[Data extracted from a collection]
※

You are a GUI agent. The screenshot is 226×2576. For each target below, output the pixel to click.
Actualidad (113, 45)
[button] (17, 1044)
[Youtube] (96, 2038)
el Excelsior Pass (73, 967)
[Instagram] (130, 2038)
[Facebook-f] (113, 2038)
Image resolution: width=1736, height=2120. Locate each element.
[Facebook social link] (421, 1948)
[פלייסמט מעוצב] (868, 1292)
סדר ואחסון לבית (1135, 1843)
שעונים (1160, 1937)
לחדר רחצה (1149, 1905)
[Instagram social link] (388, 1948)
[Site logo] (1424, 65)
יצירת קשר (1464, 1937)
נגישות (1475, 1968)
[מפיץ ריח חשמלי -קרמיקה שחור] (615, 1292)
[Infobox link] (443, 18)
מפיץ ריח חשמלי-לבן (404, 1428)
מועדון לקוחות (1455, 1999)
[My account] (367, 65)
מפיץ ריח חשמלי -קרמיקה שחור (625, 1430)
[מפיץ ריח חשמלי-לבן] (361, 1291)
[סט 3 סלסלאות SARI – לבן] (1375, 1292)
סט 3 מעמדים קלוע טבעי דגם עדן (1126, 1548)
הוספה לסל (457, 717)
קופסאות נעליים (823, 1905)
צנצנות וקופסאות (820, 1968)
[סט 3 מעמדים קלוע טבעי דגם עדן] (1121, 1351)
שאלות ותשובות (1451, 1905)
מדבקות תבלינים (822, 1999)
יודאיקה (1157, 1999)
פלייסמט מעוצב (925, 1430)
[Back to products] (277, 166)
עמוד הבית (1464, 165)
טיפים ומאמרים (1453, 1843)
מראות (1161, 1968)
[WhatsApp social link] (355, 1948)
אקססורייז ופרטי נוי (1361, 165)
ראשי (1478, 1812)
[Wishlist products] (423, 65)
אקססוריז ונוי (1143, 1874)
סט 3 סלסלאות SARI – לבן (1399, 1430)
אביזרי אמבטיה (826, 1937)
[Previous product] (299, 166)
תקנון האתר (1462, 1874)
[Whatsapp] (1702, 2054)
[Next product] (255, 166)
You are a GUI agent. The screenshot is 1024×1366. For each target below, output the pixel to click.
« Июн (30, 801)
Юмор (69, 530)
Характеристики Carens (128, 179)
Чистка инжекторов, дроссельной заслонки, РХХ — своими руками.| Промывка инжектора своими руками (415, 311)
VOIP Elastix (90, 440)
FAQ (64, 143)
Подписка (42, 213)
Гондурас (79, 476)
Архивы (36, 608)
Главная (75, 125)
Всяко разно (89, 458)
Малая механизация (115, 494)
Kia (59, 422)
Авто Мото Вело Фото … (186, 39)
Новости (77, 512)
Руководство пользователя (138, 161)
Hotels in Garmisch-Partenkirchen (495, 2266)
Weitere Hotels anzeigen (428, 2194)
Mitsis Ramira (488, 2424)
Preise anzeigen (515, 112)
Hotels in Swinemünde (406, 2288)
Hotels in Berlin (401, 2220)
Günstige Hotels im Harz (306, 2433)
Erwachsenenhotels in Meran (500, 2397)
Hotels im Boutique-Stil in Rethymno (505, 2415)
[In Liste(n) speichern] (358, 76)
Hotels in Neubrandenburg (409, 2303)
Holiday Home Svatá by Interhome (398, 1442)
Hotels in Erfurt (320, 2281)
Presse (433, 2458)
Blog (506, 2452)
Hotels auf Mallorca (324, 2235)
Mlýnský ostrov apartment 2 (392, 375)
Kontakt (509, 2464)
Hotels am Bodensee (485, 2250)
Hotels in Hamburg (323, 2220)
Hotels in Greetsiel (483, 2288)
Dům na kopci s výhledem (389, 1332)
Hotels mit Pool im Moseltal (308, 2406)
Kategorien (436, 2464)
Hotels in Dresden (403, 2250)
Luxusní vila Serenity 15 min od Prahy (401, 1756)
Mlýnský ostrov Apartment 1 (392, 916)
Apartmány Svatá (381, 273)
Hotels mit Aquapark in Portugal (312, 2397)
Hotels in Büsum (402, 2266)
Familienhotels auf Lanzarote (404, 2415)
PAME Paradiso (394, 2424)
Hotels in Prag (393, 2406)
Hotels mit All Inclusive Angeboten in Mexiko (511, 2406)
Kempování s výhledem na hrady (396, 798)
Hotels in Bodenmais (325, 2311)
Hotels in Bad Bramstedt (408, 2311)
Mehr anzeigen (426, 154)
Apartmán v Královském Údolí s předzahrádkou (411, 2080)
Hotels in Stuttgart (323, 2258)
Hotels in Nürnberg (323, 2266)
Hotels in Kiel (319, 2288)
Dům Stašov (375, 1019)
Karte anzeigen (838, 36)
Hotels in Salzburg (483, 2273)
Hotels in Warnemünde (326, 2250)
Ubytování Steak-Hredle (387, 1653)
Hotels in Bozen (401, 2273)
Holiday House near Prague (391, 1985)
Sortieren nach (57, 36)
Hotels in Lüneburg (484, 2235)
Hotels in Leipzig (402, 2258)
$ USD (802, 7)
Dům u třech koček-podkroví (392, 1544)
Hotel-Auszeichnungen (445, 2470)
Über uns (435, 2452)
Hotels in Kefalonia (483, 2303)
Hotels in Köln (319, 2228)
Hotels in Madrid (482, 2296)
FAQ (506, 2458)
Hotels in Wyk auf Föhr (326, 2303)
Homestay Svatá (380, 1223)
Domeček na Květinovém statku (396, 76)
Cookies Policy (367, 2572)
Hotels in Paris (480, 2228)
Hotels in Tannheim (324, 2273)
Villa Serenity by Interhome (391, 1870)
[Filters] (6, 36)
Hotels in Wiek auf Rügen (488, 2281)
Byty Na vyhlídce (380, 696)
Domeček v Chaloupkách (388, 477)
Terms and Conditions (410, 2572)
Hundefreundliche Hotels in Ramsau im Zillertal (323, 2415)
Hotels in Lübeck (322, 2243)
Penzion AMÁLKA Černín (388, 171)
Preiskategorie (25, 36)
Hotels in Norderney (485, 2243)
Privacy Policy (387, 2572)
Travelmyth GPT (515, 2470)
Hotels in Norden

※

Set down all of the records shown above once more, exactly.

You are a GUI agent. The screenshot is 226×2576. For each target below, output the pixel to click.
Actualidad (113, 45)
[button] (17, 1044)
[Youtube] (96, 2038)
el Excelsior Pass (73, 967)
[Instagram] (130, 2038)
[Facebook-f] (113, 2038)
Image resolution: width=1736, height=2120. Locate each element.
[Facebook social link] (421, 1948)
[פלייסמט מעוצב] (868, 1292)
סדר ואחסון לבית (1135, 1843)
שעונים (1160, 1937)
לחדר רחצה (1149, 1905)
[Instagram social link] (388, 1948)
[Site logo] (1424, 65)
יצירת קשר (1464, 1937)
נגישות (1475, 1968)
[מפיץ ריח חשמלי -קרמיקה שחור] (615, 1292)
[Infobox link] (443, 18)
מפיץ ריח חשמלי-לבן (404, 1428)
מועדון לקוחות (1455, 1999)
[My account] (367, 65)
מפיץ ריח חשמלי -קרמיקה שחור (625, 1430)
[מפיץ ריח חשמלי-לבן] (361, 1291)
[סט 3 סלסלאות SARI – לבן] (1375, 1292)
סט 3 מעמדים קלוע טבעי דגם עדן (1126, 1548)
הוספה לסל (457, 717)
קופסאות נעליים (823, 1905)
צנצנות וקופסאות (820, 1968)
[סט 3 מעמדים קלוע טבעי דגם עדן] (1121, 1351)
שאלות ותשובות (1451, 1905)
מדבקות תבלינים (822, 1999)
יודאיקה (1157, 1999)
פלייסמט מעוצב (925, 1430)
[Back to products] (277, 166)
עמוד הבית (1464, 165)
טיפים ומאמרים (1453, 1843)
מראות (1161, 1968)
[WhatsApp social link] (355, 1948)
אקססורייז ופרטי נוי (1361, 165)
ראשי (1478, 1812)
[Wishlist products] (423, 65)
אקססוריז ונוי (1143, 1874)
סט 3 סלסלאות SARI – לבן (1399, 1430)
אביזרי אמבטיה (826, 1937)
[Previous product] (299, 166)
תקנון האתר (1462, 1874)
[Whatsapp] (1702, 2054)
[Next product] (255, 166)
You are a GUI agent. The screenshot is 1024×1366. For each target below, output the pixel to click.
« Июн (30, 801)
Юмор (69, 530)
Характеристики Carens (128, 179)
Чистка инжекторов, дроссельной заслонки, РХХ — своими руками.| Промывка инжектора своими руками (415, 311)
VOIP Elastix (90, 440)
FAQ (64, 143)
Подписка (42, 213)
Гондурас (79, 476)
Архивы (36, 608)
Главная (75, 125)
Всяко разно (89, 458)
Малая механизация (115, 494)
Kia (59, 422)
Авто Мото Вело Фото … (186, 39)
Новости (77, 512)
Руководство пользователя (138, 161)
Hotels in Garmisch-Partenkirchen (495, 2266)
Weitere Hotels anzeigen (428, 2194)
Mitsis Ramira (488, 2424)
Preise anzeigen (515, 112)
Hotels in Swinemünde (406, 2288)
Hotels in Berlin (401, 2220)
Günstige Hotels im Harz (306, 2433)
Erwachsenenhotels in Meran (500, 2397)
Hotels im Boutique-Stil in Rethymno (505, 2415)
[In Liste(n) speichern] (358, 76)
Hotels in Neubrandenburg (409, 2303)
Holiday Home Svatá by Interhome (398, 1442)
Hotels in Erfurt (320, 2281)
Presse (433, 2458)
Blog (506, 2452)
Hotels auf Mallorca (324, 2235)
Mlýnský ostrov apartment 2 (392, 375)
Kontakt (509, 2464)
Hotels am Bodensee (485, 2250)
Hotels in Hamburg (323, 2220)
Hotels in Greetsiel (483, 2288)
Dům na kopci s výhledem (389, 1332)
Hotels mit Pool im Moseltal (308, 2406)
Kategorien (436, 2464)
Hotels in Dresden (403, 2250)
Luxusní vila Serenity 15 min od Prahy (401, 1756)
Mlýnský ostrov Apartment 1 (392, 916)
Apartmány Svatá (381, 273)
Hotels mit Aquapark in Portugal (312, 2397)
Hotels in Büsum (402, 2266)
Familienhotels auf Lanzarote (404, 2415)
PAME Paradiso (394, 2424)
Hotels in Prag (393, 2406)
Hotels mit All Inclusive Angeboten in Mexiko (511, 2406)
Kempování s výhledem na hrady (396, 798)
Hotels in Bodenmais (325, 2311)
Hotels in Bad Bramstedt (408, 2311)
Mehr anzeigen (426, 154)
Apartmán v Královském Údolí s předzahrádkou (411, 2080)
Hotels in Stuttgart (323, 2258)
Hotels in Nürnberg (323, 2266)
Hotels in Kiel (319, 2288)
Dům Stašov (375, 1019)
Karte anzeigen (838, 36)
Hotels in Salzburg (483, 2273)
Hotels in Warnemünde (326, 2250)
Ubytování Steak-Hredle (387, 1653)
Hotels in Bozen (401, 2273)
Holiday House near Prague (391, 1985)
Sortieren nach (57, 36)
Hotels in Lüneburg (484, 2235)
Hotels in Leipzig (402, 2258)
$ USD (802, 7)
Dům u třech koček-podkroví (392, 1544)
Hotel-Auszeichnungen (445, 2470)
Über uns (435, 2452)
Hotels in Kefalonia (483, 2303)
Hotels in Köln (319, 2228)
Hotels in Madrid (482, 2296)
FAQ (506, 2458)
Hotels in Wyk auf Föhr (326, 2303)
Homestay Svatá (380, 1223)
Domeček na Květinovém statku (396, 76)
Cookies Policy (367, 2572)
Hotels in Paris (480, 2228)
Hotels in Tannheim (324, 2273)
Villa Serenity by Interhome (391, 1870)
[Filters] (6, 36)
Hotels in Wiek auf Rügen (488, 2281)
Byty Na vyhlídce (380, 696)
Domeček v Chaloupkách (388, 477)
Terms and Conditions (410, 2572)
Hundefreundliche Hotels in Ramsau im Zillertal (323, 2415)
Hotels in Lübeck (322, 2243)
Penzion AMÁLKA Černín (388, 171)
Preiskategorie (25, 36)
Hotels in Norderney (485, 2243)
Privacy Policy (387, 2572)
Travelmyth GPT (515, 2470)
Hotels in Norden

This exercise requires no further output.